Green Baggins has come to the chapter of RINE where I seek to establish my Calvinistic bona fides. Some have interpreted the FV as though it were some form of Arminianism or semi-Pelagianism. So early in the book, I set aside a chapter to demonstrate that I wish that the Synod of Dort had promulgated a couple extra points so I could believe them too.
The review of this chapter is fair, with Green Baggins mostly wanting to have a few questions clarified. So here I go.
The first is whether I am a compatibilist when it comes to questions of free will. The answer is yes, if we are talking about creaturely choices, like whether to go left or right, or whether to pick this flavor or that one at the ice cream store. But when it comes to moral choices, I believe that unregenerate men are not free unless and until God creates that freedom in them by granting them a new heart.
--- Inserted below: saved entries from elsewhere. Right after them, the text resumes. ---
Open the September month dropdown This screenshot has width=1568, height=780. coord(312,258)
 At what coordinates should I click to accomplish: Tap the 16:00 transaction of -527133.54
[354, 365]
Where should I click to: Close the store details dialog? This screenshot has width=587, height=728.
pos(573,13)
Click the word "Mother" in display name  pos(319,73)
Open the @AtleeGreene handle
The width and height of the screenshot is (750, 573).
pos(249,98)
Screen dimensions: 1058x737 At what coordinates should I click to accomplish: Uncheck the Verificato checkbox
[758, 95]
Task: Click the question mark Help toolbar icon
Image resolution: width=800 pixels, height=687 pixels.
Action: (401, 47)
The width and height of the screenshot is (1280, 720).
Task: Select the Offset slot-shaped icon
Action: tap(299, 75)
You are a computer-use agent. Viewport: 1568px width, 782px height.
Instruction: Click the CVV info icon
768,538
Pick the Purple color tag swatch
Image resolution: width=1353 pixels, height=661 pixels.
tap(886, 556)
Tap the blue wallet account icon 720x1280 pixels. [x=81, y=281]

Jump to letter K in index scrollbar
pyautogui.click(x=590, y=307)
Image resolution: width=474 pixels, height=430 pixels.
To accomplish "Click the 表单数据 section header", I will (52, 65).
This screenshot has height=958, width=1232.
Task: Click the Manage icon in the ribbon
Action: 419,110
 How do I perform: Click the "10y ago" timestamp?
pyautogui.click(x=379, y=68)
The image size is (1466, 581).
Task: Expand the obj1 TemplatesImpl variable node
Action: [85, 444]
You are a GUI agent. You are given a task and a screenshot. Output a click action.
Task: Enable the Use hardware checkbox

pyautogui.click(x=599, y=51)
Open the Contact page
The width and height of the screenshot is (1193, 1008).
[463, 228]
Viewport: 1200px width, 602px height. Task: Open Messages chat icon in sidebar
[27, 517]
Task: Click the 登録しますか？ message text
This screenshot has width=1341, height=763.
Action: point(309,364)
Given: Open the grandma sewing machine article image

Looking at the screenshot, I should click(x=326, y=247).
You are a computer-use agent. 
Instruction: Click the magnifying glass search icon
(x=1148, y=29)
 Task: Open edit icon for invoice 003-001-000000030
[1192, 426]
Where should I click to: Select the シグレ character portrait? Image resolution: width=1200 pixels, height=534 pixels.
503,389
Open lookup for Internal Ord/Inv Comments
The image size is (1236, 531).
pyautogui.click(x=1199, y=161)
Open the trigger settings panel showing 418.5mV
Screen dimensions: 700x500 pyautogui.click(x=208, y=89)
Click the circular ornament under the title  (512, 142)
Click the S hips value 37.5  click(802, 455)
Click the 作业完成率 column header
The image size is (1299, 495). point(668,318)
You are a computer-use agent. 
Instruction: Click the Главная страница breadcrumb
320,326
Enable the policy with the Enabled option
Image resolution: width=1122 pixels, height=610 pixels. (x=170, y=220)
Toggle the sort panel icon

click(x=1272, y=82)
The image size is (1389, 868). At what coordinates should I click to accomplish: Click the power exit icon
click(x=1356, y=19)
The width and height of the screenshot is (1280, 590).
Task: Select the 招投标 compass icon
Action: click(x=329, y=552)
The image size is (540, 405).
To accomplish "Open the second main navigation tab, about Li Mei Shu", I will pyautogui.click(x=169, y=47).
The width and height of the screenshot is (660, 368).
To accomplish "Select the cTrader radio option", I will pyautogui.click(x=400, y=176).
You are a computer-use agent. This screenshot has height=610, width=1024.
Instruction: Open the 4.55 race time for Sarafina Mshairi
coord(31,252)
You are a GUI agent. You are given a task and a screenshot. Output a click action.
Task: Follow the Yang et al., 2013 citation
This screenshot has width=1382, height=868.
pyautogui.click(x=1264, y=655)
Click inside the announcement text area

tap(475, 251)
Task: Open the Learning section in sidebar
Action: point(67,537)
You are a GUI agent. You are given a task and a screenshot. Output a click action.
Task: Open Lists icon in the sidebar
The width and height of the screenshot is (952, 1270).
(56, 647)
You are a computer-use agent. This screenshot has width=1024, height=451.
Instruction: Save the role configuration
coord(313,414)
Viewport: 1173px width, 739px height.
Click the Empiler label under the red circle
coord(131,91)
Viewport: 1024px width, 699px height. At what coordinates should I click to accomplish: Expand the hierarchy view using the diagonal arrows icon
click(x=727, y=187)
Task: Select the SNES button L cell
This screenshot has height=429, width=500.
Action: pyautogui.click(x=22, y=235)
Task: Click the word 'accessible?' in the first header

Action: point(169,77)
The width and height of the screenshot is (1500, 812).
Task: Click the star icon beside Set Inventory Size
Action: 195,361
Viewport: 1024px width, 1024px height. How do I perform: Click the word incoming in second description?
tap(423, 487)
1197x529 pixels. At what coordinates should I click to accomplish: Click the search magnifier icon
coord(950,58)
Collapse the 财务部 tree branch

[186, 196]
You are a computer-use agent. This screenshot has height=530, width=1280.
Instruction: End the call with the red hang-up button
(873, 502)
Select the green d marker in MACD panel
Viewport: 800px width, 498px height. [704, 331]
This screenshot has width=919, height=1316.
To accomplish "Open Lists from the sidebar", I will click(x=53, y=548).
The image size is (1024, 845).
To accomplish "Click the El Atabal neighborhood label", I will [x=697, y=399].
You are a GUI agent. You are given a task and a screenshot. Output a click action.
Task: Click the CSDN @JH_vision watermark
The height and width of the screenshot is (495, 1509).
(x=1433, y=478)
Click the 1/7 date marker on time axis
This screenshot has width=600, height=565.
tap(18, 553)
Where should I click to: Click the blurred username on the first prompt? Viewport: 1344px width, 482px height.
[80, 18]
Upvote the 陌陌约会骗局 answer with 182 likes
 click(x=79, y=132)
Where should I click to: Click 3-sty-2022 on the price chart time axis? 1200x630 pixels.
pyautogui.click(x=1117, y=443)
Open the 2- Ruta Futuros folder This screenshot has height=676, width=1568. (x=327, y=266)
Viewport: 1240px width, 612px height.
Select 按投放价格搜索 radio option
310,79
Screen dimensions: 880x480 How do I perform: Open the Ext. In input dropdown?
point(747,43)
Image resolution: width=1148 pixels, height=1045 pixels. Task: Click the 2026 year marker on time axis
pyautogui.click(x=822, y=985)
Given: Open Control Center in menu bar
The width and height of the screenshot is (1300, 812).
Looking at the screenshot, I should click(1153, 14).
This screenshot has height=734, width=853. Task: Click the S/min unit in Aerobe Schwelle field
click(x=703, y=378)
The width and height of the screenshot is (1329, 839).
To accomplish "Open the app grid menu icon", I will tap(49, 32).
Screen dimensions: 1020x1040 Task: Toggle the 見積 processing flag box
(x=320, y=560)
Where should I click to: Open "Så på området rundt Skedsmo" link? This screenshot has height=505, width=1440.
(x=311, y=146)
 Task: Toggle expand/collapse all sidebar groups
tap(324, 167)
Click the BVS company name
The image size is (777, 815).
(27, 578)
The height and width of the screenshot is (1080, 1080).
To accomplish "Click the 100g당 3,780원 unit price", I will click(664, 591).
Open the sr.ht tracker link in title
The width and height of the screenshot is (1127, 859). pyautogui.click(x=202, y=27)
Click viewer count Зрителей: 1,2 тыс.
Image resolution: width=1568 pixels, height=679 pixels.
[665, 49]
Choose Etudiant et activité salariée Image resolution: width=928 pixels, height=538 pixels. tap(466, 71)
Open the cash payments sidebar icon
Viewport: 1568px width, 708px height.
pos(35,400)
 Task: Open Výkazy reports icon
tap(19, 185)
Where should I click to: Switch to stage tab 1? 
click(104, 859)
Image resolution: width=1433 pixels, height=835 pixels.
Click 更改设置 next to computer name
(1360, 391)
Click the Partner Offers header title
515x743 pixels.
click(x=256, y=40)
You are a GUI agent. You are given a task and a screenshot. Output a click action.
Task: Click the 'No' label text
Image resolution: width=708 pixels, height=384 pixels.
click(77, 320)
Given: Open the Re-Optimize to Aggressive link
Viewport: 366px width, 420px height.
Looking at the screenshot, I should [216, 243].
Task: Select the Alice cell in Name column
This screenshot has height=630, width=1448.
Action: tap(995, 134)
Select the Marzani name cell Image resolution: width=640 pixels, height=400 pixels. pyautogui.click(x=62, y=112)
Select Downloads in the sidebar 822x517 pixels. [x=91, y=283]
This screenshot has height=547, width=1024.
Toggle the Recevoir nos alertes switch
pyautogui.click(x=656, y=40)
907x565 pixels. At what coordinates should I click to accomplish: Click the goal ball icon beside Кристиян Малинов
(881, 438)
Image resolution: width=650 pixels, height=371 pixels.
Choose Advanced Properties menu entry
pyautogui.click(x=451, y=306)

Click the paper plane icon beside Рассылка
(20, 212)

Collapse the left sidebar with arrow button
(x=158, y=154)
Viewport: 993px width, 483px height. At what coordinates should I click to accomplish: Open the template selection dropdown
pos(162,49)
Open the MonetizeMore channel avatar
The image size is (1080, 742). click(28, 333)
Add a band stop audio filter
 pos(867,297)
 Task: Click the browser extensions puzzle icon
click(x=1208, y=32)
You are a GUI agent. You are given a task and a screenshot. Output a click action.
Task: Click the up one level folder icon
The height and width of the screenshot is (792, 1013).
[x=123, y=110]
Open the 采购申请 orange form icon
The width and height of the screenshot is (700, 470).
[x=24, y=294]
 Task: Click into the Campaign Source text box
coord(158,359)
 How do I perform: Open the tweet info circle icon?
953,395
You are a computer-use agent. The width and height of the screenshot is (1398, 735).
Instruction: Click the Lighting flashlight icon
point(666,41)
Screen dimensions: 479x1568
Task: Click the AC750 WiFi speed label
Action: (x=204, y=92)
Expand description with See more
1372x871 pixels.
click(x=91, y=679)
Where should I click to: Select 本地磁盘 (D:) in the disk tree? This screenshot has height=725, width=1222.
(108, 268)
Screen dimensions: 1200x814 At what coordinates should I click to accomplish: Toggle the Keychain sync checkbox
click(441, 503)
Secondly, when I said that God ordained us making free choices, one of the commenters at Lane’s blog was correct in assuming that I was referring to the teaching of the Westminster Confession at that point — that God’s ordination is the foundation and establishment of our creaturely freedom, not the annihilation of it. But I want to keep categories distinct. Lane appealed to the “coercive” nature of Saul’s conversion. And okay, I would agree that the new birth is “coercive” in the same way my first birth was. Nobody consulted me in 1951 about whether I wanted to be born in 1953. But we don’t normally describe that kind of thing as coercive, but it is clearly monergistic. And I affirm that as well.
And last, Lane points to a place where I say that I am not denying the Reformed faith — the objectivity of the covenant is the Reformed faith. He is right to catch me here; this was an unfortunate overstatement. I have said in other places that there are those in the Reformed stream who do not emphasize the objectivity of the covenant, and yet should be recognized as Reformed (Reformed Baptists). I should have said that here. I do believe that this understanding is the best understanding of the Reformed faith (which is why I hold it), and that this part of the stream in which I am floating goes all the way back. But I did not mean to say that there were not disagreements over these issues all the way back.